Many of those professionals who have provided that blanket protection and security are my constituents. They work necessarily in the shadows, with discretion and professionalism. They are committed to the mission, but they do not chase recognition or plaudits. They do, however, deserve them. And I wanted us to send out the message, at this time and from this place, that they are admired and appreciated here in the democratic epicentre of the country they serve.
Sir Nicholas Soames (Mid Sussex) (Con)
I agree entirely with everything that my hon. Friend has said, endorse it and give my profound thanks to those people. They do us honour all over the world; many countries depend on the work of GCHQ, for which they are eternally grateful, and we should be eternally grateful to those people for what they do in our name.
I am extremely grateful to my right hon. Friend, who makes an excellent point with his customary eloquence and force.
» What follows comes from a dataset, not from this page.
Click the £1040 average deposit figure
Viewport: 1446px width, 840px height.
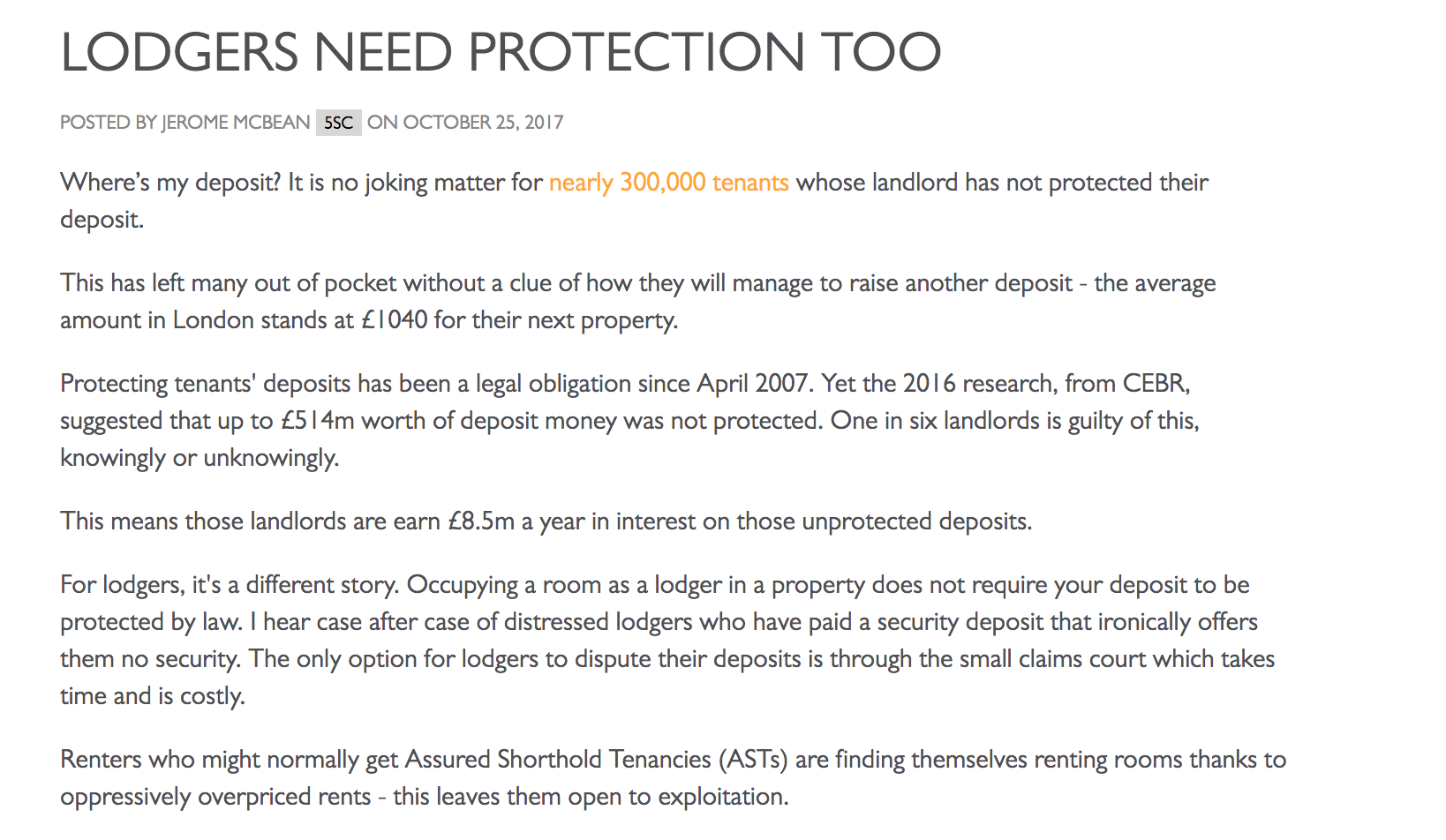click(395, 319)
Dr Julian Lewis (New Forest East) (Con)
I congratulate my hon. Friend on bringing this debate forward. Will he also pay tribute to the people who did so much in the predecessor organisation GCHQ during the second world war, and lived out their lives afterwards in complete secrecy, claiming no credit for their great achievements? I can remember the year 1974—two years before he was born—when the book “The Ultra Secret” revealed what had happened, by which time it was far too late for many of the people who had done those deeds to claim the credit they deserved.
I am very grateful to my right hon. Friend. Selflessness and discretion are the watchwords that so many of these dedicated public servants live by, and he has explained the point extremely well.
My hon. Friend mentioned cyber. Would he pay tribute, with me, to all those people who work in cyber, because that is the most incredibly difficult area to deal with, and they are doing us a great service?
I am very happy to do so, and I will come on to that in a moment. Let me make some progress now.
As the title of the debate suggests, GCHQ has been at the frontline of our nation’s security for 100 years and, although based in Cheltenham, it is truly a UK-wide institution. Three of GCHQ’s directors have come from Scotland. Scots were behind the founding of signals intelligence. The Director of Operations for the National Cyber Security Centre is Welsh. Today, GCHQ has sites across our nation.
The organisation was formed in 1919 under the original name of the Government Code and Cypher School, specialising in cyphers and encryption—securing our own codes and cracking those of our adversaries. As the engaging GCHQ Instagram stories have reminded us, cryptography and military intelligence are as old as war itself. The Spartans used cyphers. Julius Caesar did too. Elizabeth I’s famous spymaster, Sir Francis Walsingham, used the methods of a 9th-century Arabian scholar, Abu Yusuf al-Kindi, to crack enemy codes. Shakespeare wrote in the play “Henry V”:
“The king hath note of all that they intend,
By interception which they dream not of.”
Those words are engraved on a plaque at Bletchley Park.
Back in 1919, the Government Code and Cypher School was the result of the merger of Room 40 in the Admiralty, responsible for naval intelligence, and MI1(b) in the War Office, responsible for military intelligence. It was said in one of the books that I have read on this subject to be,
“an eccentric mix of art historians, schoolmasters, Cambridge dons and Presbyterian ministers”.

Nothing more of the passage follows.